Limite a água. Quanto ao clima, o Instituto Potsdam e o Centro de Resiliência de Estocolmo alertam: dos nove “limites planetários” identificados até agora, o sexto – ciclo da água doce, ou verde, disponível para plantas – acaba de ultrapassar o marco. Junta-se, assim, à erosão da biodiversidade, às mudanças no clima e no uso do solo, a perturbações atmosféricas e oceânicas. Em miúdos, significa que o planeta tornou-se incapaz de absorver e compensar o impacto da atividade humana nesses limites. Os demais, resistindo, dão um tempo à atmosfera e biosfera. Mas agravam as crises humanitárias. Vinte dentre as mais prementes, só neste ano 2023, sendo a metade na África e duas na América Latina: Haiti e Venezuela.
“Será um pensamento utópico acreditar que o status quo possa ser desafiado e que um outro mundo é possível?” O próprio Chomsky acena com resposta positiva, ao sugerir mais esforços para trazê-lo à realidade – porquanto este mundo atual já não se sustenta. Existem iniciativas, principalmente quanto ao clima. O Green New Deal, por exemplo, considerado uma ideia boa, correta, para reduzir custos da energia renovável, embora haja críticas sobre as políticas exigidas. Recairão no mesmo processo de acúmulo de capital? Os Verdes europeus aderiram ao projeto em 2006. Nos Estados Unidos, o Partido Verde, que já apresentou candidatos ao governo de Nova York e à presidência, tenta sensibilizar o governo federal para conectar, e atacá-las ao mesmo tempo, as lutas em torno da mudança climática, racismo sistêmico e desemprego.
Democracia geral.

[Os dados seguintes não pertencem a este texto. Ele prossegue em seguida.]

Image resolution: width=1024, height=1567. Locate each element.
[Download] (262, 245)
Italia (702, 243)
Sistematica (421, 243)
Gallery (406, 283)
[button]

Também em curso, a Internacional Progressista – chamado, em 2018, das forças progressistas para formar uma frente única – constitui-se um movimento de união por um mundo democrático em todos os sentidos. Iniciativa a partir do Movimento Democracia na Europa (do ex-ministro grego Yanis Varoufakis) e do Instituto Sanders (do ex-candidato à Casa Branca Bernie Sanders). Ecoou em Chomsky e uma plêiade dos que compartilham a visão de mundo possível, em países de quantos continentes existam. O Brasil faz-se presente com bons nomes, a exemplo do diplomata Celso Amorim e do ministro Fernando Haddad.
Neste mundo possível, voltado ao pluralismo, estruturam-se também alianças regionais, somando atitudes para desviar da enferrujada governança global. Na América Latina, sobressaem a Celac e Mercosul. Na Ásia, a Organização para a Cooperação de Xangai e o Aukus. No Oriente Médio, aliança contra o Irã envolve Israel, Emirados Árabes Unidos, Arábia Saudita e o Egito ditatorial. Há ainda os BRICS, grupo ao qual vêm aderindo mais e mais países, independente da região. Na Europa, continuam sendo as eleições o que marca mais as tendências ideológicas. Por toda parte, um combate de emancipação democrática.
De novo o relógio. Esperemos janeiro de 2024 em suspense para ver o deslocamento dos ponteiros; se o pêndulo, aos moldes das tendências atuais, gira forte para a direita ou dá um hausto de alívio à esquerda.